Organizing for Social Change by Midwest Academy
This manual is perfect for understanding the fundamentals and advanced practices of organizers in any field.
The Midwest Academy’s book offers an in-depth look at tactics, meeting with decisionmakers, coalitions, recruiting, leadership development, etc.
Once I combined this book with Rinku Sen’s Stir It Up (which has a bit more analysis of intersectionality/power dynamics), I felt like I had the essential knowledge to take on any organizing situation.
The Shock Doctrine: The Rise of Disaster Capitalism by Naomi Klein
I wrote more in-depth about this book and its implications in my post The Comprehensive Activist Guide to Dismantling Neoliberalism; however, I think it is critically important to understand how our organizing connects to global structures.
I know I get caught up in a few issues from time to time, but Naomi Klein demonstrates how neoliberalism is a force impacting pretty much everything.
Also, if you read this book and some of the ideas listed in my post above you’ll have a clear idea of some real steps we can take to preventing the spread of the neoliberal ideology and creating a more positive economic framework.
If you like history and detailed journalism, you’ll love this book!
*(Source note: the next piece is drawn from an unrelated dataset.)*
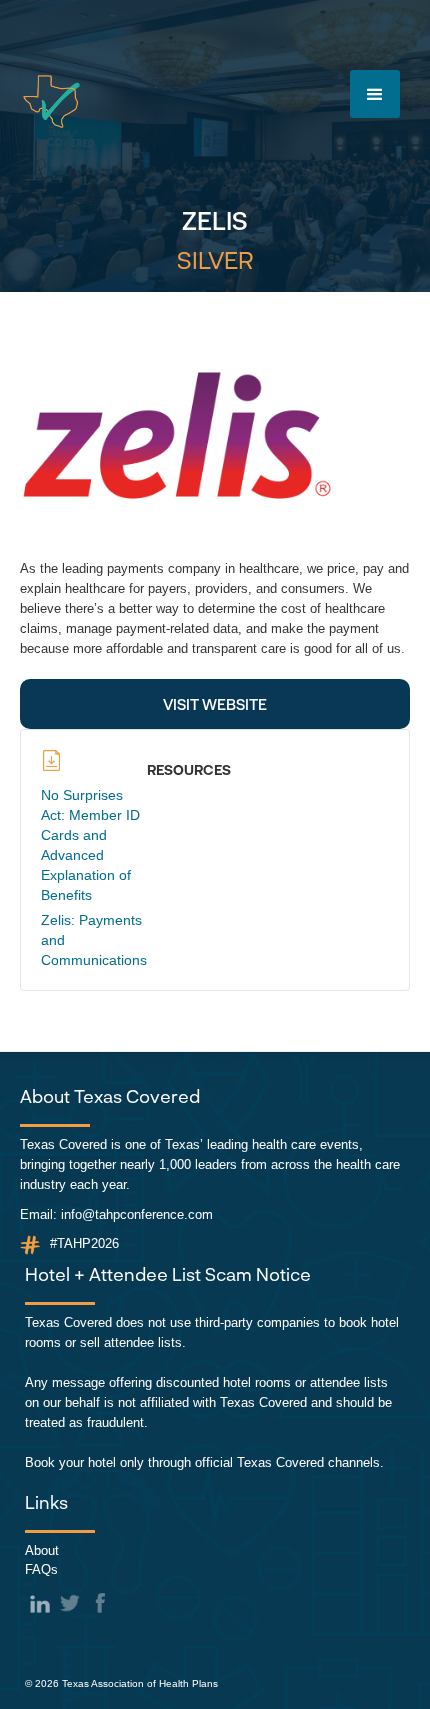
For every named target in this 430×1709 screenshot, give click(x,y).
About (42, 1550)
If not, well then maybe you can skim a few of the 720 pages!
The Revolution Will Not Be Funded: Beyond the Non-Profit Industrial Complex by INCITE!
INCITE!’s book on the Nonprofit Industrial Complex (NPIC) was truly groundbreaking since it was one of the first attempts to gather a range of perspectives on why nonprofits (as a system) were not achieving the desired aims.
Here are a few of the main points I took away from this book:
Nonprofits now focus most on providing social services, not social change, because that would mean challenging those institutions in power (e.g. government, business, and foundations) Activism cannot be simply “a career,” we must find ways to integrate into our lives Nonprofits often siphon away activists to just become “part of the system,” instead of challenging it to change Foundations and government agencies strived to use the structure of current nonprofits to create/maintain control over social movements/social change work (i.e. so grassroots movements wouldn’t get “antagonistic”/”disruptive”)
Even if you don’t work in a nonprofit, you’ll still should be acquainted with this anthology since its analysis hits on all areas of society.
2 EXTRAS!!! For community organizers!
Contesting Community: The Limits and Potential of Local Organizing by DeFilippis, Fisher, and Shragge
A must-read if you’re involved in community organizing. It lays out some of the main faults of most community organizing (e.g. being non-ideological and resisting connecting local work to national or international efforts), while also presenting some ways for improvement (e.g. pushing for long-term social change and understanding the limits of community organizing).